Association between intake of non-sugar sweeteners and health outcomes: systematic review and meta-analyses of randomised and non-randomised controlled trials and observational studies.

Author information

Institute for Evidence in Medicine (for Cochrane Germany Foundation), Medical Centre of the University of Freiburg, Faculty of Medicine, University of Freiburg, Breisacher Straße 153, 79110 Freiburg, Germany.
Cochrane Hungary, Clinical Centre of the University of Pécs, Medical School, University of Pécs, Pécs, Hungary.
Institute for Medical Biometry and Statistics, Medical Centre of the University of Freiburg, Faculty of Medicine, University of Freiburg, Freiburg, Germany.
Centre of Epidemiological and Statistical Research, Sorbonne Paris Cité, Inserm/Université Paris Descartes, Cochrane France, Paris, France.



To assess the association between intake of non-sugar sweeteners (NSS) and important health outcomes in generally healthy or overweight/obese adults and children.


Systematic review following standard Cochrane review methodology.


Medline (Ovid), Embase, Cochrane CENTRAL, WHO International Clinical Trials Registry Platform,, and reference lists of relevant publications.


Studies including generally healthy adults or children with or without overweight or obesity were eligible. Included study designs allowed for a direct comparison of no intake or lower intake of NSS with higher NSS intake. NSSs had to be clearly named, the dose had to be within the acceptable daily intake, and the intervention duration had to be at least seven days.


Body weight or body mass index, glycaemic control, oral health, eating behaviour, preference for sweet taste, cancer, cardiovascular disease, kidney disease, mood, behaviour, neurocognition, and adverse effects.

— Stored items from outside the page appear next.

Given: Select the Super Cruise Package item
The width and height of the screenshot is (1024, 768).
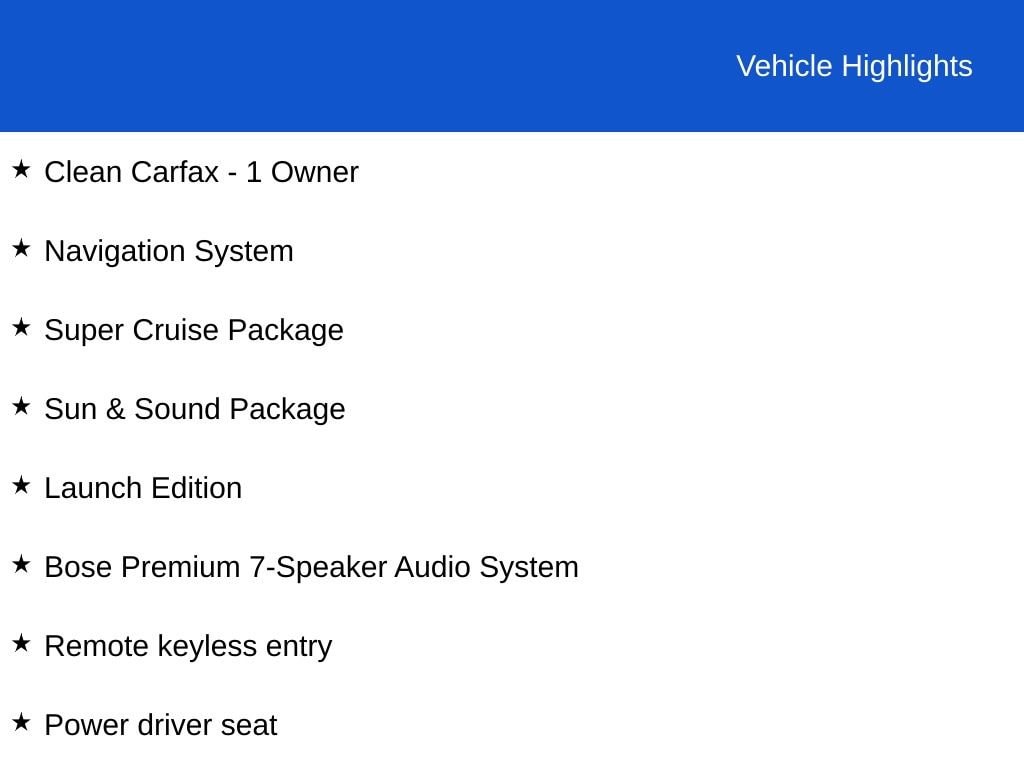Looking at the screenshot, I should click(194, 330).
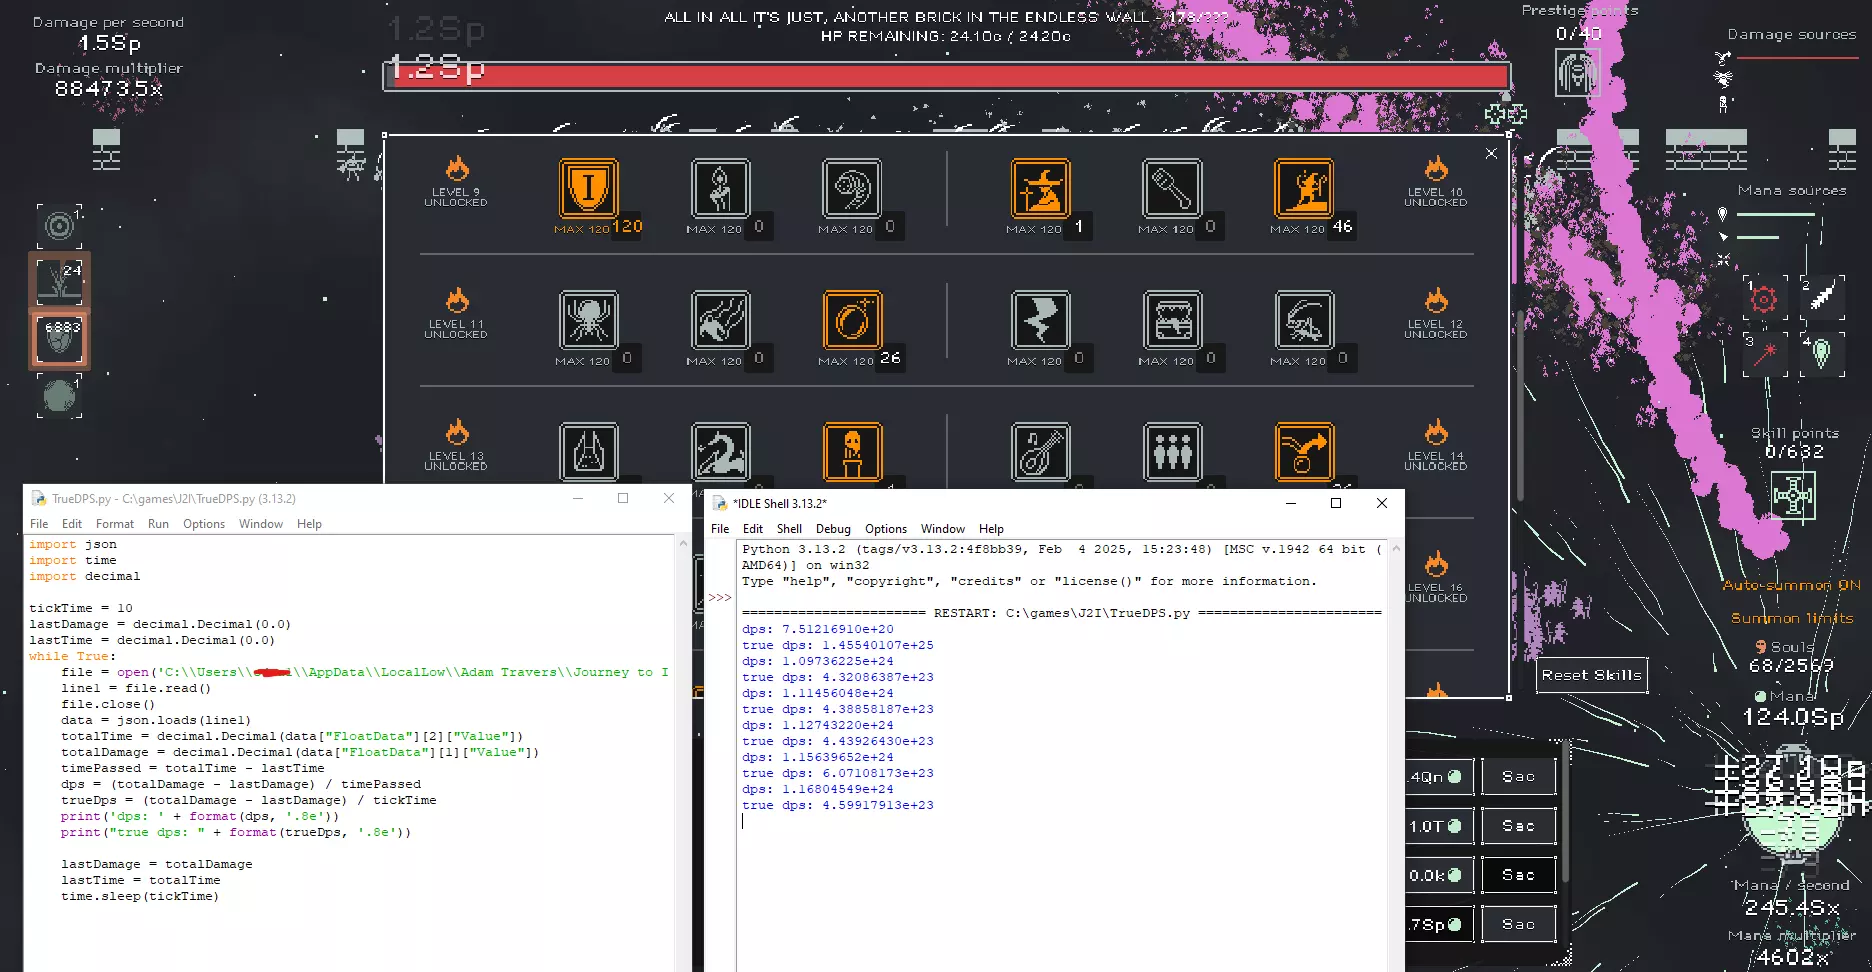This screenshot has height=972, width=1872.
Task: Select the lightning bolt skill icon
Action: click(x=1040, y=320)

The search resulted in 13 941 unique records. Of 56 individual studies that provided data for this review, 35 were observational studies. In adults, evidence of very low and low certainty from a limited number of small studies indicated a small beneficial effect of NSSs on body mass index (mean difference -0.6, 95% confidence interval -1.19 to -0.01; two studies, n=174) and fasting blood glucose (-0.16 mmol/L, -0.26 to -0.06; two, n=52). Lower doses of NSSs were associated with lower weight gain (-0.09 kg, -0.13 to -0.05; one, n=17 934) compared with higher doses of NSSs (very low certainty of evidence). For all other outcomes, no differences were detected between the use and non-use of NSSs, or between different doses of NSSs. No evidence of any effect of NSSs was seen on overweight or obese adults or children actively trying to lose weight (very low to moderate certainty). In children, a smaller increase in body mass index z score was observed with NSS intake compared with sugar intake (-0.15, -0.17 to -0.12; two, n=528, moderate certainty of evidence), but no significant differences were observed in body weight (-0.60 kg, -1.33 to 0.14; two, n=467, low certainty of evidence), or between different doses of NSSs (very low to moderate certainty).


Most health outcomes did not seem to have differences between the NSS exposed and unexposed groups. Of the few studies identified for each outcome, most had few participants, were of short duration, and their methodological and reporting quality was limited; therefore, confidence in the reported results is limited. Future studies should assess the effects of NSSs with an appropriate intervention duration. Detailed descriptions of interventions, comparators, and outcomes should be included in all reports.


Prospero CRD42017047668.

Conflict of interest statement

Competing interests: All authors have completed the ICMJE uniform disclosure form at and declare: support from WHO for the submitted work; no financial relationships with any organisations that might have an interest in the submitted work in the previous three years; no other relationships or activities that could appear to have influenced the submitted work.